* [Do this] Swap "checkbox" for "check box" in the items, starting at the beginning of the items and ending at the line that contains "(x=443, y=1035)". Leave everything else unchanged.

<<<<

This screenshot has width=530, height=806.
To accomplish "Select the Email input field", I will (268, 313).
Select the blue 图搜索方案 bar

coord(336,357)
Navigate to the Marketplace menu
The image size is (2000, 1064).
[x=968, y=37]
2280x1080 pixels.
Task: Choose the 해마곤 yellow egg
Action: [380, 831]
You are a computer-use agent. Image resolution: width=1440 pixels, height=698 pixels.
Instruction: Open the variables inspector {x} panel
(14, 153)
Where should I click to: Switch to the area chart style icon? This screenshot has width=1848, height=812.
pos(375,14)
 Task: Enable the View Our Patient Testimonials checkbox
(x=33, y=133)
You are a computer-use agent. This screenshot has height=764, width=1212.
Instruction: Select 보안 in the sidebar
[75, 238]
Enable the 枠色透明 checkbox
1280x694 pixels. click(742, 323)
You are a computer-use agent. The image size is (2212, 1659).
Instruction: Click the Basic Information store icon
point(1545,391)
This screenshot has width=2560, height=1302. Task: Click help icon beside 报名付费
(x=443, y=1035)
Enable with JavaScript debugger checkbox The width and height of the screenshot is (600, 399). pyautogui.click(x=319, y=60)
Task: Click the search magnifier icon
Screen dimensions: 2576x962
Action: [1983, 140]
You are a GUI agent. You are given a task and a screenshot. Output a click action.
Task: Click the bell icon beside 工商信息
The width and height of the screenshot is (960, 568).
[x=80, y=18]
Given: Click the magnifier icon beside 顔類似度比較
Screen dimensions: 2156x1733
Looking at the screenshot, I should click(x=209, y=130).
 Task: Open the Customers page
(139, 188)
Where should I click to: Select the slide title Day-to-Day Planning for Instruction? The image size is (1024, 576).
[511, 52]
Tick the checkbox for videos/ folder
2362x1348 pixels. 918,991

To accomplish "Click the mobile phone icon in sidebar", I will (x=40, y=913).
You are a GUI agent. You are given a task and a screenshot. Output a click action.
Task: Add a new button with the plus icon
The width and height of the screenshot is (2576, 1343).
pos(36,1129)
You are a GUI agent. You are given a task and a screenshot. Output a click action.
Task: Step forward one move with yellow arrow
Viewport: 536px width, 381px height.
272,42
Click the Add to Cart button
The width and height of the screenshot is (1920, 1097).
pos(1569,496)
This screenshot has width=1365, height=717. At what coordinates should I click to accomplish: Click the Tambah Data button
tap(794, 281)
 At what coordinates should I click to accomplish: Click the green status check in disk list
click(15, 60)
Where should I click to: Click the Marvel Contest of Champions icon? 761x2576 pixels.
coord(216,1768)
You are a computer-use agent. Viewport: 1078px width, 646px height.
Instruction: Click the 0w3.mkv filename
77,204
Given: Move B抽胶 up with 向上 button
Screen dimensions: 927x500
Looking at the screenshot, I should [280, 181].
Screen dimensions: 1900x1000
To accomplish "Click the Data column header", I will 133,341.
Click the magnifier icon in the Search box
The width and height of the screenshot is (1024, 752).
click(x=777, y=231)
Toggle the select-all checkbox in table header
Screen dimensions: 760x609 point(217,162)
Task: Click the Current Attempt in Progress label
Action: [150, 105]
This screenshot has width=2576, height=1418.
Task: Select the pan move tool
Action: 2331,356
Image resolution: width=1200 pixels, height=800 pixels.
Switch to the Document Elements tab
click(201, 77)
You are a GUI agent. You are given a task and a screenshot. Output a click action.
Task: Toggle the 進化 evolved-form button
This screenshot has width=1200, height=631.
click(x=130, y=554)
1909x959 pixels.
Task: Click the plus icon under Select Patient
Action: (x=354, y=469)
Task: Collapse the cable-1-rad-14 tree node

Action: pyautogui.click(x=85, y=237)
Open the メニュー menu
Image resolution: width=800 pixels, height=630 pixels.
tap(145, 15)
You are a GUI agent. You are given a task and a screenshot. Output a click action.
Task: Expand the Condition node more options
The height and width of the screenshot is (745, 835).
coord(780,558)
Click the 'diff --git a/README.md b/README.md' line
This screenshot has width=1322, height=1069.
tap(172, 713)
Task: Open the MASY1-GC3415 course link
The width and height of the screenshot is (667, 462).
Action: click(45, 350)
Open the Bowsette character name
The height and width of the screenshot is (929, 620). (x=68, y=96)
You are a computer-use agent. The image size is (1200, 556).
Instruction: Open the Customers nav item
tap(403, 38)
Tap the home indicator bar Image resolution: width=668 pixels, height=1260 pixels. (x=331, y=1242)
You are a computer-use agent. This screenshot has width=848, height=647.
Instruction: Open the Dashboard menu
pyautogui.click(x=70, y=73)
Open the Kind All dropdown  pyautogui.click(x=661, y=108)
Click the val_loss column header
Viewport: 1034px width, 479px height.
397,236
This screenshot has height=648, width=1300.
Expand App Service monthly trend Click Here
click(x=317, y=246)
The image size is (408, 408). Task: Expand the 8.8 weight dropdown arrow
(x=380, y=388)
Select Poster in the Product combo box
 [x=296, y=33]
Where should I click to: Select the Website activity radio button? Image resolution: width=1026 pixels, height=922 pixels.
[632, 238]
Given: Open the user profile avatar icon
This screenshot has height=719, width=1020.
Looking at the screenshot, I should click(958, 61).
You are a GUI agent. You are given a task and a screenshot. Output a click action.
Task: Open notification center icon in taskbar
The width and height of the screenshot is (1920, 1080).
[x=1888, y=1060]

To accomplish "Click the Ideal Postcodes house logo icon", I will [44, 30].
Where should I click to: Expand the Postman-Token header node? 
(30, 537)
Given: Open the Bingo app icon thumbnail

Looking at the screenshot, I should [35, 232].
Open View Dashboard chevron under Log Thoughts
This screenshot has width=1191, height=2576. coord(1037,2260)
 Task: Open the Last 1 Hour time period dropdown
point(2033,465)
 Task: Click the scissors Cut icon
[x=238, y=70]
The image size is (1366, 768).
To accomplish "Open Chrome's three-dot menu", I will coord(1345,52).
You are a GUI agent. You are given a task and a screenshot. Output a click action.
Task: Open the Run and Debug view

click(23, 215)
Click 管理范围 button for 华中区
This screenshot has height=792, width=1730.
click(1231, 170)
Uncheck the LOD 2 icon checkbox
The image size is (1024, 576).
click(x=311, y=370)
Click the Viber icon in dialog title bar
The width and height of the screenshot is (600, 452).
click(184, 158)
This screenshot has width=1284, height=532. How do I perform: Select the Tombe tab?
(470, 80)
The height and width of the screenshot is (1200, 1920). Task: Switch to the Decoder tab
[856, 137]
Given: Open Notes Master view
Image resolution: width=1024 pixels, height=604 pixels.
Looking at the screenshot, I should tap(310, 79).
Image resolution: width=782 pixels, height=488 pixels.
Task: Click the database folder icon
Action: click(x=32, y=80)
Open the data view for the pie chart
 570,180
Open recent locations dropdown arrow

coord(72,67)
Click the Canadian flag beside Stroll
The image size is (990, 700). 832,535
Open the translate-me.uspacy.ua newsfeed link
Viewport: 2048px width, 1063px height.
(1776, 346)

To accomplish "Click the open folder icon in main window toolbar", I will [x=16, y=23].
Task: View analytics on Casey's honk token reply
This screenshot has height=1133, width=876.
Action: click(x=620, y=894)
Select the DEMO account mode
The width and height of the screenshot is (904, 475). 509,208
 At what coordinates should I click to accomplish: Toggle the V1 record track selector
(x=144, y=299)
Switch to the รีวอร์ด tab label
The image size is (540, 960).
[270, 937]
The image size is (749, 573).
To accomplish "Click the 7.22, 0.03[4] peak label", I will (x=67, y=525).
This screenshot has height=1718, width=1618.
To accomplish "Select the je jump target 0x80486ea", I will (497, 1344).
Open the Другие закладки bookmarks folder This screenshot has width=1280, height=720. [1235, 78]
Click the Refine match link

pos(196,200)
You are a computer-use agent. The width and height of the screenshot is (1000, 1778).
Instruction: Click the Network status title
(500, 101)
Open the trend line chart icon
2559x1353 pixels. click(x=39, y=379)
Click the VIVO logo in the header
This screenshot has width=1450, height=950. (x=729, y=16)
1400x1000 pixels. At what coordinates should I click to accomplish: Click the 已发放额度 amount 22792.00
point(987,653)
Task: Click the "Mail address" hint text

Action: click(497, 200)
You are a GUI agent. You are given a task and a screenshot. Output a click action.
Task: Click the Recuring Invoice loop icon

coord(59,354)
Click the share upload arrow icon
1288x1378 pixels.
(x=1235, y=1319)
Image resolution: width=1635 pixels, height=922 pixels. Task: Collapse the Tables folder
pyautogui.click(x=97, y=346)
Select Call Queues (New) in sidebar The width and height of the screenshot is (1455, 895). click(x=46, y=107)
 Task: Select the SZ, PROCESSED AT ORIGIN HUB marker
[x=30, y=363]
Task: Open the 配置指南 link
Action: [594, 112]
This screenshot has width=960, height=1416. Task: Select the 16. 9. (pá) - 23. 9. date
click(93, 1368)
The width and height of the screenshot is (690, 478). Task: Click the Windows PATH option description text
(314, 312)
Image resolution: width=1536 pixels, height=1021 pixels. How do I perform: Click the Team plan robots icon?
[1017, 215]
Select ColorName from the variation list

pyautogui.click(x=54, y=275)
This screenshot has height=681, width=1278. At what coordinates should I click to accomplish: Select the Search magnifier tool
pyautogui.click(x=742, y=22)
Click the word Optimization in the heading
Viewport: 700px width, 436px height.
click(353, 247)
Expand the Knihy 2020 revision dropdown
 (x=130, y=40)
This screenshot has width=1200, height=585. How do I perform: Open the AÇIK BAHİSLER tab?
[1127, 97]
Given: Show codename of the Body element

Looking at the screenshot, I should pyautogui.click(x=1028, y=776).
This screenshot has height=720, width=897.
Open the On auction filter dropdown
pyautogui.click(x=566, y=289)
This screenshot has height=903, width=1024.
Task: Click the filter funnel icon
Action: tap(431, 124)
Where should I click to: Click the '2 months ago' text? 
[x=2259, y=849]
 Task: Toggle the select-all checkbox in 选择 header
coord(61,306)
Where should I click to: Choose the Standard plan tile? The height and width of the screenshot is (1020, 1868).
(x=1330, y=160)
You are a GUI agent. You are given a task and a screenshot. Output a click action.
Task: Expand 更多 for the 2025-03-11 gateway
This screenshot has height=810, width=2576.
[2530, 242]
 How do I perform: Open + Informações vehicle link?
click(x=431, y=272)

>>>>

* [Response to this task]
This screenshot has width=530, height=806.
To accomplish "Select the Email input field", I will (268, 313).
Select the blue 图搜索方案 bar

coord(336,357)
Navigate to the Marketplace menu
The image size is (2000, 1064).
[x=968, y=37]
2280x1080 pixels.
Task: Choose the 해마곤 yellow egg
Action: [380, 831]
You are a computer-use agent. Image resolution: width=1440 pixels, height=698 pixels.
Instruction: Open the variables inspector {x} panel
(14, 153)
Where should I click to: Switch to the area chart style icon? This screenshot has width=1848, height=812.
pos(375,14)
 Task: Enable the View Our Patient Testimonials check box
(x=33, y=133)
You are a computer-use agent. This screenshot has height=764, width=1212.
Instruction: Select 보안 in the sidebar
[75, 238]
Enable the 枠色透明 check box
1280x694 pixels. click(742, 323)
You are a computer-use agent. The image size is (2212, 1659).
Instruction: Click the Basic Information store icon
point(1545,391)
This screenshot has width=2560, height=1302. Task: Click help icon beside 报名付费
(x=443, y=1035)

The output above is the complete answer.